Text segment ::
★ ★ ★ ★ ★ ★ ★

IAEA Demands Iran Reveal Enriched Uranium Stockpile
The IAEA Board of Governors passed a U.S.-backed resolution demanding Iran reveal its enriched uranium stockpile and allow inspectors access to nuclear sites
Israel HaBahiyr
·16:50

The IAEA Iran resolution passed on Wednesday, raising pressure on Tehran to reveal its enriched uranium stockpile and allow nuclear inspections.
The International Atomic Energy Agency’s 35-nation Board of Governors approved the measure with 21 votes in favor. Three countries voted against it, and 10 abstained.
The United States, Britain, France, and Germany pushed the resolution. It demands that Iran disclose the location of its enriched uranium and allow IAEA inspectors back into nuclear sites.
The vote marks a direct challenge to Tehran after weeks of regional escalation. It also reinforces a central demand from Israel and the United States: Iran cannot hide nuclear material while threatening the region.
Pressure On Tehran
The vote comes after U.S. and Israeli strikes damaged Iranian nuclear facilities. Reuters reported that inspectors still need to verify what happened to Iran’s remaining enriched uranium.
That is exactly why access matters.
For Israel and the United States, this issue is not theoretical. Iran has spent years advancing its nuclear program, threatening Israel, arming terror proxies, and destabilizing the region.
President Donald Trump has repeatedly said Iran must never obtain a nuclear weapon. Prime Minister Benjamin Netanyahu has long warned that Iran’s nuclear ambitions threaten the Jewish state.
Netanyahu made that warning concrete in 2018, when he presented files on Iran’s secret nuclear program during a press conference at the Kirya government headquarters in Tel Aviv.

★ ★ ★ ★ ★ ★ ★

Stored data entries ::
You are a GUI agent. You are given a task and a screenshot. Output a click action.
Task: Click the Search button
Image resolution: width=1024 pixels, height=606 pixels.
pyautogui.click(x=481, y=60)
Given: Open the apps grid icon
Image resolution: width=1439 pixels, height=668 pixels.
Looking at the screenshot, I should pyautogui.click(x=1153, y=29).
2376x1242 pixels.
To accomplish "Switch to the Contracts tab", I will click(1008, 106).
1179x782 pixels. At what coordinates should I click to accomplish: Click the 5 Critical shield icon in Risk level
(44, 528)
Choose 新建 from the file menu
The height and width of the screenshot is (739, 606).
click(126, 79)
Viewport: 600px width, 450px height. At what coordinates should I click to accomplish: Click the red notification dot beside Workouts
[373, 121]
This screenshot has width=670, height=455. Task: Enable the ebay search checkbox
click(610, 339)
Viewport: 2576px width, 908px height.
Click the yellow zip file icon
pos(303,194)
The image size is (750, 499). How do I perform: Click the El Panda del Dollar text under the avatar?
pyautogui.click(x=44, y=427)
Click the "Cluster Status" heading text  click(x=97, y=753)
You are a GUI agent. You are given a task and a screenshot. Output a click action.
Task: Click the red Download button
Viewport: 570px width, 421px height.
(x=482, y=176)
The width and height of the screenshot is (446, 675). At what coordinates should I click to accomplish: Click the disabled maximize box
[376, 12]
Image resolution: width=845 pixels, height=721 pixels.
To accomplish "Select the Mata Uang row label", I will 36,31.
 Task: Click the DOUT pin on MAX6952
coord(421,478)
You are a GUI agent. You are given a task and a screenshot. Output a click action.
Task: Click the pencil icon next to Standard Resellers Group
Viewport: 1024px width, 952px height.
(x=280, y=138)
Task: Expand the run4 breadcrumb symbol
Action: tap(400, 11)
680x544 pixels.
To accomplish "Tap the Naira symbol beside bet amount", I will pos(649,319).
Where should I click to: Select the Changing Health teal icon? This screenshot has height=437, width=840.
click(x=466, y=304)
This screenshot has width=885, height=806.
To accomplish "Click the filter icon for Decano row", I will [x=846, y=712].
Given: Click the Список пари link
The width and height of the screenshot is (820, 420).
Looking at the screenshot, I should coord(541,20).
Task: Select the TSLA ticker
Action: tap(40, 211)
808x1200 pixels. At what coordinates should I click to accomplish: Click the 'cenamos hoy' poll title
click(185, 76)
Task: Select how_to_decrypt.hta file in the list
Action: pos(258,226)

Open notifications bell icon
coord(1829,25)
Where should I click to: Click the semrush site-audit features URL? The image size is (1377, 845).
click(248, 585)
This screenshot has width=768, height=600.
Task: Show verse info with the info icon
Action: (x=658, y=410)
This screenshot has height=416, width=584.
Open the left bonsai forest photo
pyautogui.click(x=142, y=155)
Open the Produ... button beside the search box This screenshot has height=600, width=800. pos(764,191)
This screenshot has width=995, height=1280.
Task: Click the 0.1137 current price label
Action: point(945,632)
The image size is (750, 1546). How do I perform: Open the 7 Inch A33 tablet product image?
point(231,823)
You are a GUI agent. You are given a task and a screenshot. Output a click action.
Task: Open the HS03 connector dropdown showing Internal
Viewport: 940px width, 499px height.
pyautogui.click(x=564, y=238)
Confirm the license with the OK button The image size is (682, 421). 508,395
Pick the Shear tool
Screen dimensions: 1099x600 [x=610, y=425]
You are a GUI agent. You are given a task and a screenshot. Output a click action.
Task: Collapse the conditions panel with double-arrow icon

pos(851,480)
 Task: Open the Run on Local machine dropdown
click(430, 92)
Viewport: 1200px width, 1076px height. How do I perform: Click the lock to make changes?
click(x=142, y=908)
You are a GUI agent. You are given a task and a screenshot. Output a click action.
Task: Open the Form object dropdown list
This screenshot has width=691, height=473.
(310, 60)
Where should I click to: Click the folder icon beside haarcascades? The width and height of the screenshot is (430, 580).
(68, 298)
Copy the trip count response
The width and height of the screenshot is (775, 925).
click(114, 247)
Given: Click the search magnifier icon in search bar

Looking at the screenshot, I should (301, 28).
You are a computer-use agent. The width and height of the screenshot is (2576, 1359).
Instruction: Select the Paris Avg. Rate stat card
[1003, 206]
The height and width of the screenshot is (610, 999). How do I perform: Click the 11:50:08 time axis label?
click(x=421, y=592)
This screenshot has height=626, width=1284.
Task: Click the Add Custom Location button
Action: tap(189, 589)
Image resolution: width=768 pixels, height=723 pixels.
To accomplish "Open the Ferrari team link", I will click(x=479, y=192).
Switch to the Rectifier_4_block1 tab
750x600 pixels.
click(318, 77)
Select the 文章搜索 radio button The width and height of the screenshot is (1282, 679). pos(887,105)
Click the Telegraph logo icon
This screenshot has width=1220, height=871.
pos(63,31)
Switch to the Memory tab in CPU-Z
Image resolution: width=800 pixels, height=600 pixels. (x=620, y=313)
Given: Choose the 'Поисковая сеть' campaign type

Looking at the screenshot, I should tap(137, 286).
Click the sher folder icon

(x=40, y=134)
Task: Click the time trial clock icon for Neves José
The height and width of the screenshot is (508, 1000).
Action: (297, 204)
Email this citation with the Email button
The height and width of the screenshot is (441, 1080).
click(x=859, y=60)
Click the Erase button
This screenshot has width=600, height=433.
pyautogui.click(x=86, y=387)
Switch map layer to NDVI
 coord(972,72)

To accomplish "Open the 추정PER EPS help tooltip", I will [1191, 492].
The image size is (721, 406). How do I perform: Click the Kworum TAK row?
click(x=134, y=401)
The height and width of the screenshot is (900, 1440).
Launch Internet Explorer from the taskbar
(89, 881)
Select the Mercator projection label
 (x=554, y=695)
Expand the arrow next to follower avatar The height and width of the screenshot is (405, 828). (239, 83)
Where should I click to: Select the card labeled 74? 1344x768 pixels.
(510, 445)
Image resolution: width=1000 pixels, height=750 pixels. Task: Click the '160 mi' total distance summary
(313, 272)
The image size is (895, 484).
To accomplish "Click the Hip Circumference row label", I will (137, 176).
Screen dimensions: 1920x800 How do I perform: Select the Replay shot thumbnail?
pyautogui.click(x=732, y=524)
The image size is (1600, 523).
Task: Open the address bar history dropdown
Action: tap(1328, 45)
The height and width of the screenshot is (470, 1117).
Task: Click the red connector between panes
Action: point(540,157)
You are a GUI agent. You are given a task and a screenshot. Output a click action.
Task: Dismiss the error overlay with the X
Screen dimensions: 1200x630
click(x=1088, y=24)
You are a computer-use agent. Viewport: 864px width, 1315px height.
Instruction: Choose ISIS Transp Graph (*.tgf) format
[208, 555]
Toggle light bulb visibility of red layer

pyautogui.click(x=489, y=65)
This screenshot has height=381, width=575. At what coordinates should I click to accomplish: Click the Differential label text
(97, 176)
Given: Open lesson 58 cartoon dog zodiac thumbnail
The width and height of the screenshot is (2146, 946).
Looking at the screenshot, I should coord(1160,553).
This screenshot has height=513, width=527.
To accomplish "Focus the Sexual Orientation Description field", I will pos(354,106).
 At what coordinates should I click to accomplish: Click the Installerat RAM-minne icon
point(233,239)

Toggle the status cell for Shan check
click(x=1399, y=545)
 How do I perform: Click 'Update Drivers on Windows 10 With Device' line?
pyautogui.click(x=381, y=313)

★ ★ ★ ★ ★ ★ ★

List of tasks ::
- A) Rewrite the part of the IAEA resolution article that opens with the words containing "The IAEA Iran" and closes with "into nuclear sites.", changing "pushed" to "sponsored".
- B) Continue the article on the IAEA resolution against Iran from the point where it stops.

Task results ::
- A)
The IAEA Iran resolution passed on Wednesday, raising pressure on Tehran to reveal its enriched uranium stockpile and allow nuclear inspections.
The International Atomic Energy Agency’s 35-nation Board of Governors approved the measure with 21 votes in favor. Three countries voted against it, and 10 abstained.
The United States, Britain, France, and Germany sponsored the resolution. It demands that Iran disclose the location of its enriched uranium and allow IAEA inspectors back into nuclear sites.

- B)
The new resolution strengthens that position. Tehran must stop hiding, stop delaying, and answer for its nuclear material.
It also sends a broader message. International inspections do not exist to protect Iran’s excuses. They exist to prevent dangerous regimes from moving nuclear material beyond the world’s view.
Iran Responds
Iran responded angrily and said it would take “reciprocal measures.”
The response came from Iran’s diplomatic representation to the United Nations and the IAEA in Vienna. Ambassador Reza Najafi leads Iran’s permanent mission there.
Iran’s Deputy Foreign Minister for Legal and International Affairs, Kazem Gharibabadi, also condemned the resolution before the vote. He accused Washington of using the results of U.S. and Israeli strikes against Iran.
Iran’s representative claimed inspections were now “literally and physically impossible.” He said the sites had been bombed and the material now sat underground.
He also accused the IAEA Board of acting politically. However, the agency says it still needs full information and access. Inspectors must verify that Iran has not diverted nuclear material.
For Israel, the conclusion is clear. A regime that threatens the Jewish state cannot hide uranium and block inspectors.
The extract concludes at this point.